Livre-monde, roman fleuve, véritable OLNI, Hildegarde s’ordonne autour de la figure, pour ne pas dire l’icône, de Hildegarde de Bingen. Prophétesse et sainte femme, animée par de douloureuses épiphanies, savante naturaliste, fine observatrice de la nature, femme d’influence respectée par Bernard de Clairvaux et l’empereur Frédéric Barberousse, compositrice et inventrice d’une langue imaginaire, la magistra des abbayes de Disibodenberg et Rupertsberg a traversé les âges, nimbée d’une aura de mystère et de mysticisme, offrant à la postérité ses visions et une œuvre qui témoigne de la grande variété de son érudition. Pour autant, Léo Henry n’endosse pas ici le rôle du biographe, comme a pu le faire l’historienne médiéviste Régine Pernoud en cherchant à cerner la personnalité de la religieuse, via un corpus de sources historiques. Hildegarde relève davantage de la fiction, mais une fiction où le vrai et le faux accouchent d’un réel dont on se délecte des multiples facettes.
Strictement inracontable, le roman de Léo Henry se déguste comme un mille-feuilles littéraire dont chaque chapitre dévoile une histoire, souvent enchâssée dans un autre récit, révélant des nuances contrastées tout en s’inscrivant dans des registres variés, parfaitement assimilés par l’auteur. Le goût pour le picaresque se mêle ainsi au récit hagiographique, voire à la chanson de geste ou au roman courtois. L’épopée flirte avec le tragique de l’histoire humaine. Le merveilleux côtoie le prosaïsme du quotidien, y compris dans ses manifestations les plus vulgaires. Bref, il est bien difficile de classer le roman de Léo Henry dans une catégorie. Et quand bien même, on s’y risquerait, force serait de constater que cela n’est guère intéressant. Hildegarde se révèle surtout comme un roman total, mêlés d’inventions savoureuses, de souvenirs, de on-dit, de légendes et de témoignages, jalonnés de tueries, de pogroms, de batailles, mais aussi de réalisations merveilleuses conçues par les esprits éclairés de l’époque. Mille et uns récits qui font la vie et l’histoire de cette partie de l’Europe.
Car, loin de se cantonner au personnage de la sainte femme, Hildegarde se fait également le porte-parole d’un Moyen-âge lumineux, non exempt de zones d’ombre, où le monde se conçoit à l’aune de représentations empruntées à la philosophie antique, aux mythes et au christianisme. Une période créatrice où certaines intuitions s’avèrent, contribuant à la compréhension du monde. Un temps apparemment immuable, où les romans de chevalerie forgent la culture des élites. Le récit s’enracine dans la vallée du Rhin, au sein de l’Empire, le Saint-Empire germanique né du démantèlement du monde carolingien, faisant de ces lieux un creuset irrigué par de multiples récits.
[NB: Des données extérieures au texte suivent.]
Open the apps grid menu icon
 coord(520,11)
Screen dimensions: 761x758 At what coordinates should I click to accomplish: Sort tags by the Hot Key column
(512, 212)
Naviguant au cœur des conflits entre la papauté et l’Empire, des croisades aux prémisses de la guerre de trente ans, des prophéties hallucinées de la magistra aux premiers développements de l’humanisme, Léo Henry réenchante l’Histoire en puisant dans le légendaire médiéval, n’hésitant pas à évoquer Parzival, Siegfried, le moins connu Dietrich von Bern et la légende des Niebelungen pour donner corps à une intertextualité réjouissante, rendant justice au monde germanique et à l’une des grandes thématiques morales et symboliques de l’imaginaire médiéval. De ce voyage littéraire, mené de main de maître par un auteur ayant érigé son écriture au rang des beaux art, on retire un immense plaisir, celui ressenti à la lecture des œuvres magistrales et forcément indispensables.